Crabdad rolled his eyes and nudged the troll closer to his husktop with a massive claw, urging Karkat to just answer the other troll. This wasn’t something that Crabdad could solve, and even though his wriggler was insanely bright, Karkat was also stupidly oblivious sometimes. The lusus nudged him again, harder, his legs dragging across the floor as he herded the troll over to his desk and plopped him down before the glowing screen, clicking with irritation as Karkat at last began to catch on.

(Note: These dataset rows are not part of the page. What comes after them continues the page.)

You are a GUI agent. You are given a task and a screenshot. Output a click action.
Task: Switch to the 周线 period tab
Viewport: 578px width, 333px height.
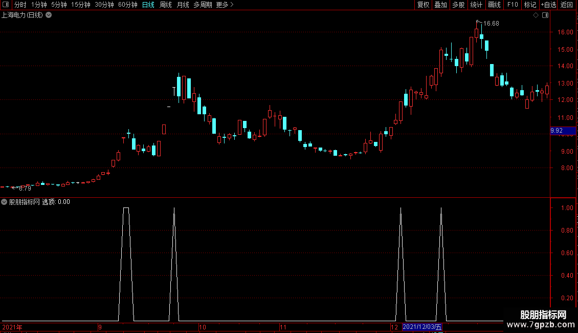coord(166,5)
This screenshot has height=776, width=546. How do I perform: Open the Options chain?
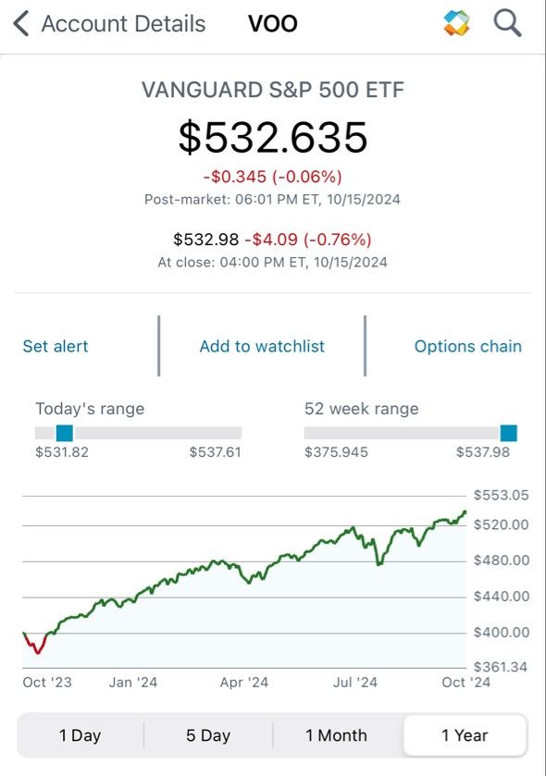467,346
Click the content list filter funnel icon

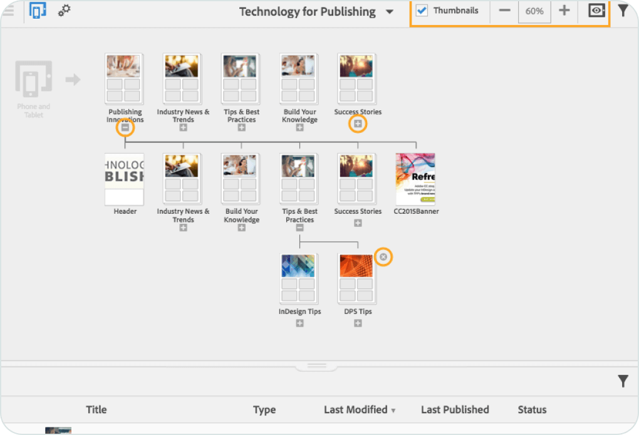623,381
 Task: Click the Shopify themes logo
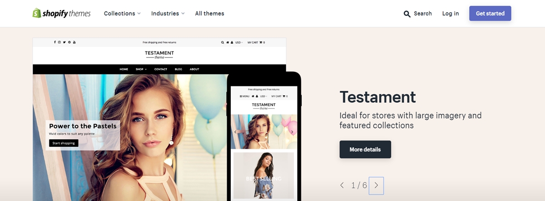61,13
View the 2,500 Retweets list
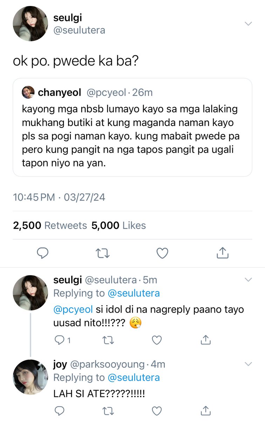Viewport: 265px width, 421px height. pos(50,225)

“You… want me to talk to him?” Karkat asked. The crab nodded, clacking his beak and waving his claws. The obvious seemed to dawn on the troll slowly. “I thought you didn’t approve of Gamzee?”

Crabdad screeched, hissing, and Karkat rolled his eyes, huffing with embarrassment and reluctance that gave way to excitement as he considered the grape-colored words pasted across his husktop. “Wow,” Karkat said, skimming over the words he’d missed while caught in his first quadrant-meltdown. The young troll ran a hand through his fluffy hair, not meeting Crabdad’s expectant gaze. “He’s really freaking out too,” the troll admitted, blushing harder. “I guess I’d better… see if I can help? With that? With calming him down?”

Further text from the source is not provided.